In 1980, the Chargers led the NFL with 60 sacks. That year Johnson led the league with 17 1/2 sacks, which is still a Chargers' team record. He broke Steve DeLong's mark of 17 in 1969. Johnson and Dean were named first-team All-Pro, with Kelcher being named second-team All-Pro. The trio, along with Leroy Jones, formed a defensive frontline that was nicknamed the Bruise Brothers. Johnson was also named the American Football Conference's Defensive Lineman of the Year by the National Football League Players Association. He again was named first-team All-Pro in 1981, and was second-team All-Pro in 1982. He was on Pro Bowl teams from 1980 to 1983. Don "Air" Coryell's Chargers teams of that era are mostly remembered for its high-scoring, pass-oriented offense. The Chargers won the AFC West from 1979 to 1981 and made the playoffs in 1982.

Johnson was re-united with Dean, Kelcher and Billy Shields on the San Francisco 49ers, and together they won Super Bowl XIX. Sports Illustrated called Johnson the Super Bowl's "unofficial defensive MVP" after he recorded one sack, flushed Miami quarterback Dan Marino out of the pocket numerous times, and had four unassisted tackles. Johnson retired after the 1985 season.
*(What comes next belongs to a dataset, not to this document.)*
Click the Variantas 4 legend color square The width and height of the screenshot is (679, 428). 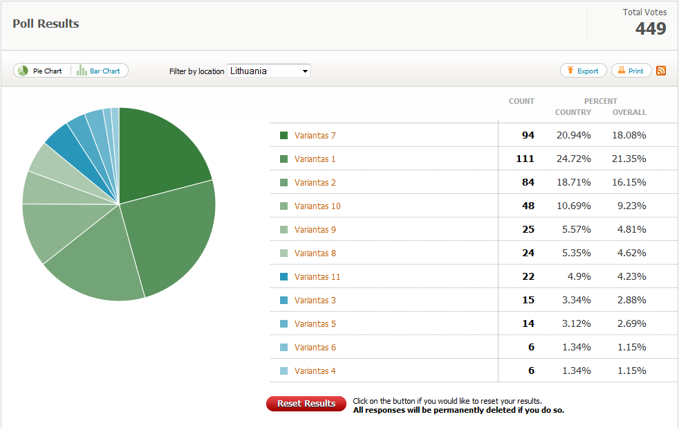pyautogui.click(x=283, y=371)
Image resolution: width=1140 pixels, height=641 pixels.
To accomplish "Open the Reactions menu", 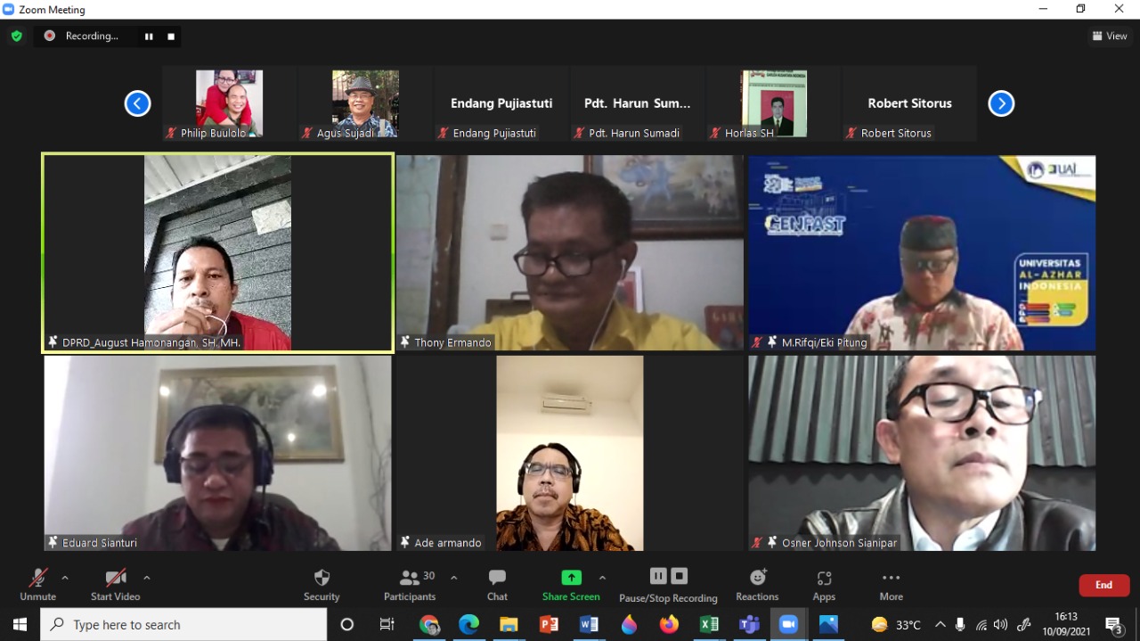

In 1991, Johnson was inducted into the Louisiana Sports Hall of Fame. In 1997, he was inducted into the College Football Hall of Fame. In 1999, he was inducted into the Chargers Hall of Fame. He is a member of both the Chargers 40th and 50th anniversary teams. He was elected posthumously into the Black College Football Hall of Fame in 2017.

==Death==
Johnson suffered a stroke on July 20, 2010, and died on August 4 at the LSU Health Sciences Center in his hometown of Shreveport, Louisiana.